◆ What you have to do ◆
From the line containing "Open the settings gear dropdown" down to the last line of the material below, copy each line exactly and leave out the rest.

◆ Data ◆

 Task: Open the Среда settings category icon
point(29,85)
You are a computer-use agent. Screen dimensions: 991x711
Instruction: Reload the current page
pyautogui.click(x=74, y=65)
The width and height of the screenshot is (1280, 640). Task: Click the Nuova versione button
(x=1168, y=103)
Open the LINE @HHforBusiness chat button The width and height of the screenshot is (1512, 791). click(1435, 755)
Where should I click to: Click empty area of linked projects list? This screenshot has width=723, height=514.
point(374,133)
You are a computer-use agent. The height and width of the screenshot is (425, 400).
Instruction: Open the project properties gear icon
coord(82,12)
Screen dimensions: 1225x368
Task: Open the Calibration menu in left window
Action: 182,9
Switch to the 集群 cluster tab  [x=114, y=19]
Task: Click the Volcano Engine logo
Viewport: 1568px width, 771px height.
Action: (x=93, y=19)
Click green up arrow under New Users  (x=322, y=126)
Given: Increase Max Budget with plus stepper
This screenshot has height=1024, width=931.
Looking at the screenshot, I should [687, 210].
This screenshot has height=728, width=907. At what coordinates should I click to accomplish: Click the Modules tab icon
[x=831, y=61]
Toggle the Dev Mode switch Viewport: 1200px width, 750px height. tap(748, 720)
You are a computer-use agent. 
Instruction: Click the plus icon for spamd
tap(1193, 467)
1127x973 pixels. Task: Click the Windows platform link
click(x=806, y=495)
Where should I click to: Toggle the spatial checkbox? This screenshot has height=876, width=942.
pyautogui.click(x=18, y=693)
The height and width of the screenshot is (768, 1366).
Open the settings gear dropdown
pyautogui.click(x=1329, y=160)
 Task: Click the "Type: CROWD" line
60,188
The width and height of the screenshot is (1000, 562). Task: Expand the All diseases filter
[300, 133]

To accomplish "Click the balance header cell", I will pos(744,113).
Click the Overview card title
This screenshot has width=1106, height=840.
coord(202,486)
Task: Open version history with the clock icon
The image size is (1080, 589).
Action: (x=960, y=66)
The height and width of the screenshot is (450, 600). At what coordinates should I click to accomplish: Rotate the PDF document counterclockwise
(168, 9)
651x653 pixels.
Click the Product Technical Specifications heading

◆ Solution for this task ◆
Open the settings gear dropdown
pyautogui.click(x=1329, y=160)
 Task: Click the "Type: CROWD" line
60,188
The width and height of the screenshot is (1000, 562). Task: Expand the All diseases filter
[300, 133]

To accomplish "Click the balance header cell", I will pos(744,113).
Click the Overview card title
This screenshot has width=1106, height=840.
coord(202,486)
Task: Open version history with the clock icon
The image size is (1080, 589).
Action: (x=960, y=66)
The height and width of the screenshot is (450, 600). At what coordinates should I click to accomplish: Rotate the PDF document counterclockwise
(168, 9)
651x653 pixels.
Click the Product Technical Specifications heading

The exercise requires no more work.